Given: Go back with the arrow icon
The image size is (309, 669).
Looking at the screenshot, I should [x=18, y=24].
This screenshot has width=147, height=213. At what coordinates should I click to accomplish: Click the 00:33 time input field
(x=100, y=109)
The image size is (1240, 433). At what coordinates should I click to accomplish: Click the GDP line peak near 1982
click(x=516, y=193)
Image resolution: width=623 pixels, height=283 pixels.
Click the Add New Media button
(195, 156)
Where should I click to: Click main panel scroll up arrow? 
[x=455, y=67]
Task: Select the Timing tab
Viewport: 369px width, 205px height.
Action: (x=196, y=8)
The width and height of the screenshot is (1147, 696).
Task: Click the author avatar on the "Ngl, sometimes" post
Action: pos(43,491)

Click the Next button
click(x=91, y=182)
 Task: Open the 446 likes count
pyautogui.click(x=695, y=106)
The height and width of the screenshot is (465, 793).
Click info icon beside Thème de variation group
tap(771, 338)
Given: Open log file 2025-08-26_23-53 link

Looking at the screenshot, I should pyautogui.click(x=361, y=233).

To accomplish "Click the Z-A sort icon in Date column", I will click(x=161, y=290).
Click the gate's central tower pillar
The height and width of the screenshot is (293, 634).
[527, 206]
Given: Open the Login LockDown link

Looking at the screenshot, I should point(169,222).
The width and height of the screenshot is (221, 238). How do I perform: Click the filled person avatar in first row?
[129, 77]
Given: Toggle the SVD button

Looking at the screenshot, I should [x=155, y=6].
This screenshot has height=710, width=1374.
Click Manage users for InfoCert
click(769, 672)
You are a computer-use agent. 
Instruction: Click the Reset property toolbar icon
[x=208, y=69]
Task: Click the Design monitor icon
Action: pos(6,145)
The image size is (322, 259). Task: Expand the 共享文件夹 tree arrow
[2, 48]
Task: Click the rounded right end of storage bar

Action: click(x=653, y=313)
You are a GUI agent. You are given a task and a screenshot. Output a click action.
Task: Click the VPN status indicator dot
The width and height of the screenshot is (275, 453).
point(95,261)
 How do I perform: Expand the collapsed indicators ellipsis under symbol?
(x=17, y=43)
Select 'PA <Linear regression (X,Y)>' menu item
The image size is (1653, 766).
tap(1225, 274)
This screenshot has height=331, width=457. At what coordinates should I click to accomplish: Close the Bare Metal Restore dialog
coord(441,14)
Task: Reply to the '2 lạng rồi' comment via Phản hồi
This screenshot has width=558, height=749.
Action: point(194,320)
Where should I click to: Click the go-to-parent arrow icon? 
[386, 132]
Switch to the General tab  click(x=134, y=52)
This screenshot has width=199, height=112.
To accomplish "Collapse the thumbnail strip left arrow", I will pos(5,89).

» **Your objective**
In the listing above, find the line with "Click info icon" and the line with "Task: Reply to", then print exactly those two lines and every line between them, and nothing more.

» **Answer to this exercise**
Click info icon beside Thème de variation group
tap(771, 338)
Given: Open log file 2025-08-26_23-53 link

Looking at the screenshot, I should pyautogui.click(x=361, y=233).

To accomplish "Click the Z-A sort icon in Date column", I will click(x=161, y=290).
Click the gate's central tower pillar
The height and width of the screenshot is (293, 634).
[527, 206]
Given: Open the Login LockDown link

Looking at the screenshot, I should point(169,222).
The width and height of the screenshot is (221, 238). How do I perform: Click the filled person avatar in first row?
[129, 77]
Given: Toggle the SVD button

Looking at the screenshot, I should [x=155, y=6].
This screenshot has height=710, width=1374.
Click Manage users for InfoCert
click(769, 672)
You are a computer-use agent. 
Instruction: Click the Reset property toolbar icon
[x=208, y=69]
Task: Click the Design monitor icon
Action: pos(6,145)
The image size is (322, 259). Task: Expand the 共享文件夹 tree arrow
[2, 48]
Task: Click the rounded right end of storage bar

Action: click(x=653, y=313)
You are a GUI agent. You are given a task and a screenshot. Output a click action.
Task: Click the VPN status indicator dot
The width and height of the screenshot is (275, 453).
point(95,261)
 How do I perform: Expand the collapsed indicators ellipsis under symbol?
(x=17, y=43)
Select 'PA <Linear regression (X,Y)>' menu item
The image size is (1653, 766).
tap(1225, 274)
This screenshot has height=331, width=457. At what coordinates should I click to accomplish: Close the Bare Metal Restore dialog
coord(441,14)
Task: Reply to the '2 lạng rồi' comment via Phản hồi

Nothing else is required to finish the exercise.